Current Version 0.1
Copyright 2015, Arthur W. Covert III
PyAvida is a set of python packages designed to run experiments on populations of "digital organisms." Digital organisms are self-replicating computer programs written in a simplified assembly language. Historically, the C++ project, Avida, has been the leading platform for research on digital organisms. PyAvida provides the simplified instruction set and tools to run an Avida-like experiment.
Currently, I am targeting development at python 2.7.x and the PyPy just-in-yime compiler. PyAvida will run with the standard python interpreter, but it will be very slow for larger population sizes. Those wishing to work with large populations (simulating more than ~3,000-4,000 digital organisms) should use PyPy to run their experiments.
PyAvida, at this stage, is more of an educational platform, intended to give students a sandbox to try out new ideas for digital evolution experiments. I hope to continue developing it into a more sophisticated research tool for wider applications.
The Basic-Architecture provides everything a user needs to do simple experiments. Users may easily extend or add additional components to do more complex experiments. For example, you could extend Populations.BasicPopulation to support multiple sub-populations connected by migration. An example experiment resides in the Lenski_et_al_2003_control.py file. Make sure to add the PyAvida project root to your PYTHONPATH environment variable.

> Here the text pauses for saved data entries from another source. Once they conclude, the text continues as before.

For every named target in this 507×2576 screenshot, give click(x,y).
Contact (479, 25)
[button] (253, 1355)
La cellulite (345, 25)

The Basic-Architecture is focused primarily on running efficiently, while still being extensible. No code changes that slow down the Basic-Architecture will be accepted.

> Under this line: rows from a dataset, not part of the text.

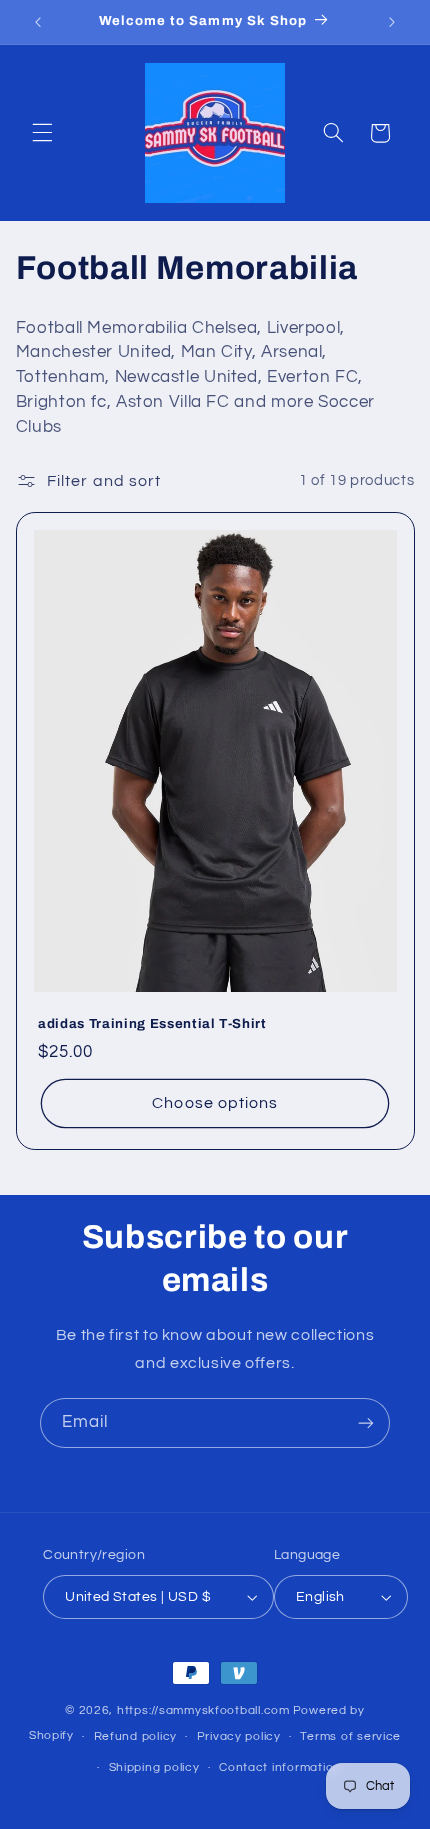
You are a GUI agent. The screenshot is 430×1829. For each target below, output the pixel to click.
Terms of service (350, 1736)
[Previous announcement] (38, 22)
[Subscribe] (366, 1422)
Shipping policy (154, 1767)
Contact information (280, 1767)
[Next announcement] (392, 22)
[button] (42, 133)
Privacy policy (239, 1736)
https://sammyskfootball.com (203, 1710)
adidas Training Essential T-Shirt (152, 1023)
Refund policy (136, 1736)
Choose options (215, 1103)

*All of the basic tools you need to do an experiment similar to the Lenski et al 2003 paper are present.
*Some bugs still exist, in particular, the scheduler is limited to exactly 10,000 organisms. A refactor is being tested and will be pushed soon.
*This release is primarily a proof-of-concept to show that it is possible to do these types of experiments with a python-based project.

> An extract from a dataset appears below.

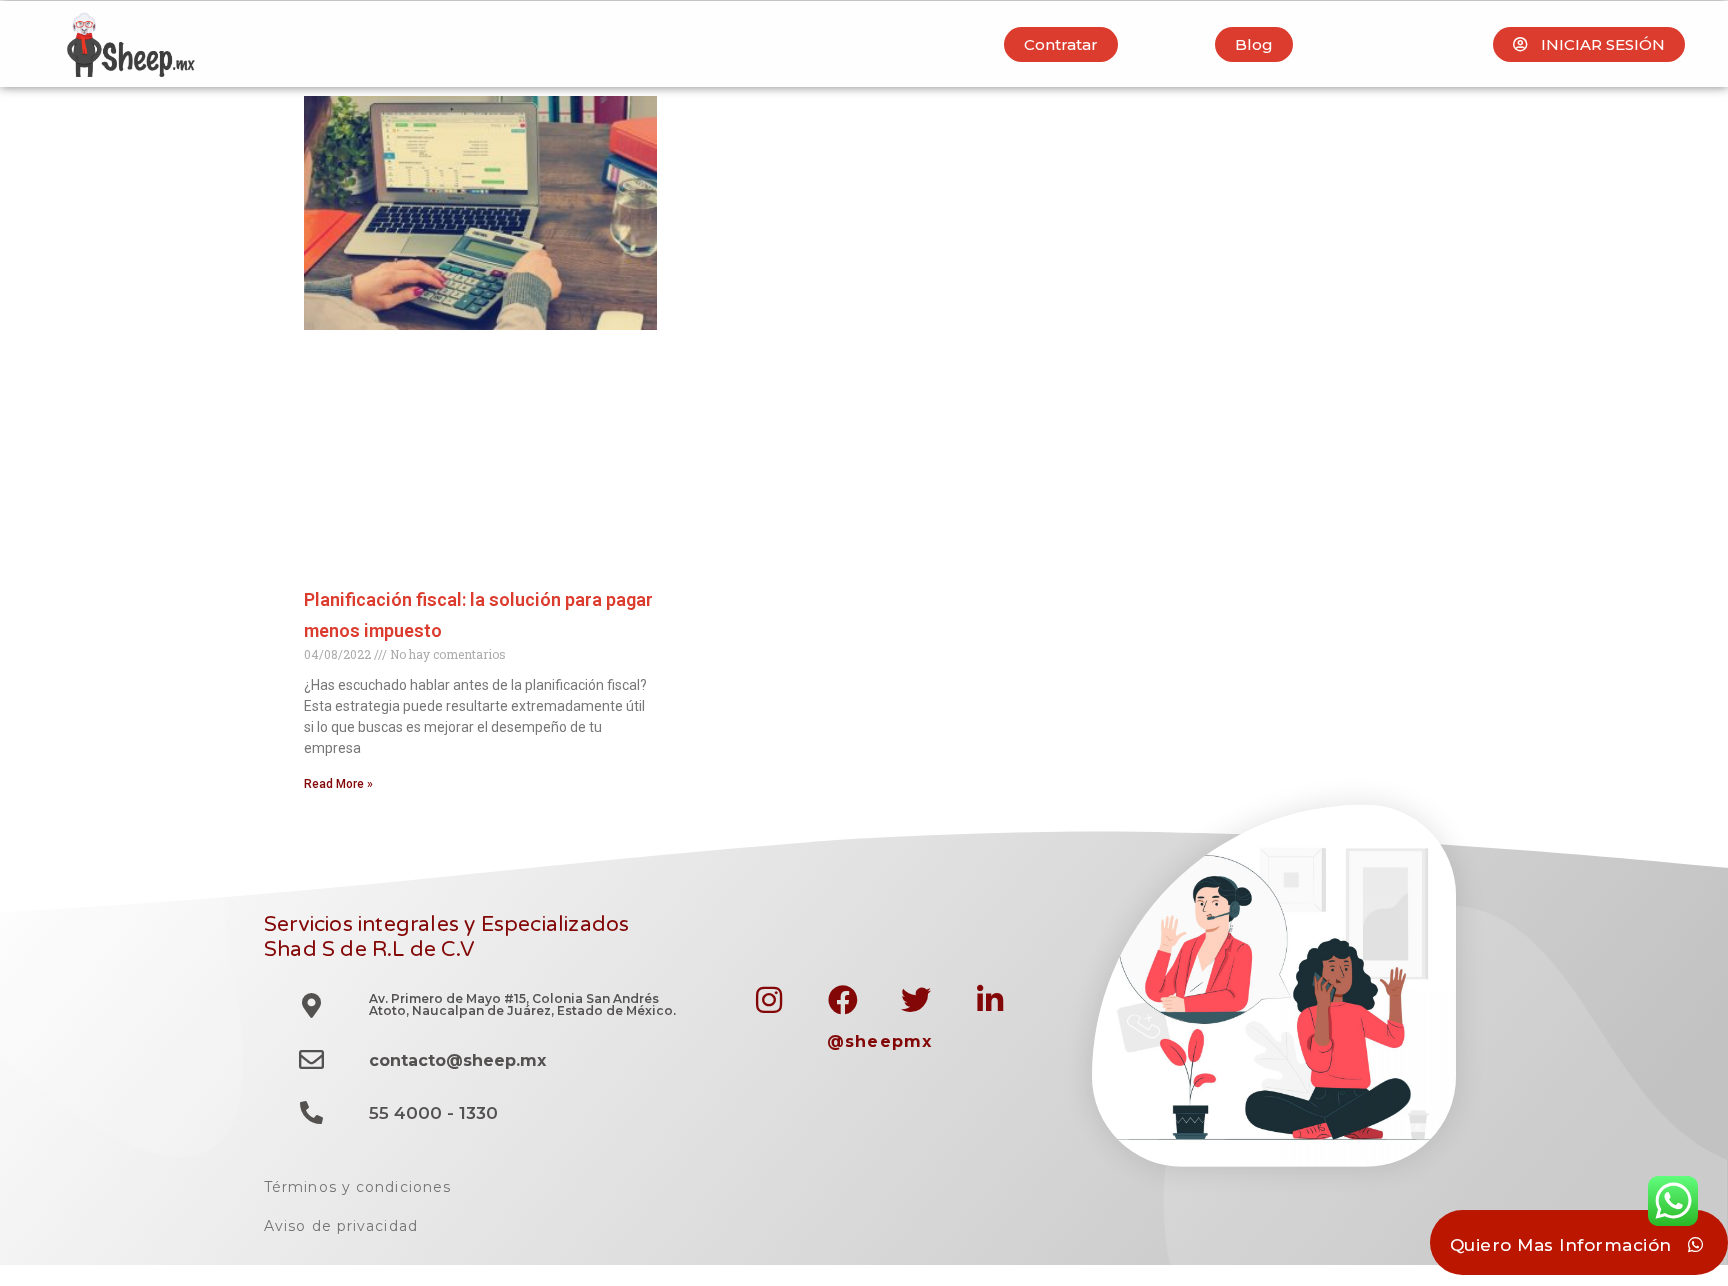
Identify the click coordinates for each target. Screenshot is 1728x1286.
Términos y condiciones (357, 1187)
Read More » (338, 784)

*Bugfixes, bugfixes, bugfixes.
*Implement unit testing and testing framework for all components of the Basic-Architecture.
*Implement regression testing for more complex experiments.
*Implement additional observers for experiments.
*Implement all Mutation hooks (copy mutations, insertions, deletions, slip mutations).
*Re-profile the code and eliminate as many performance drains in the basic instruction set as possible.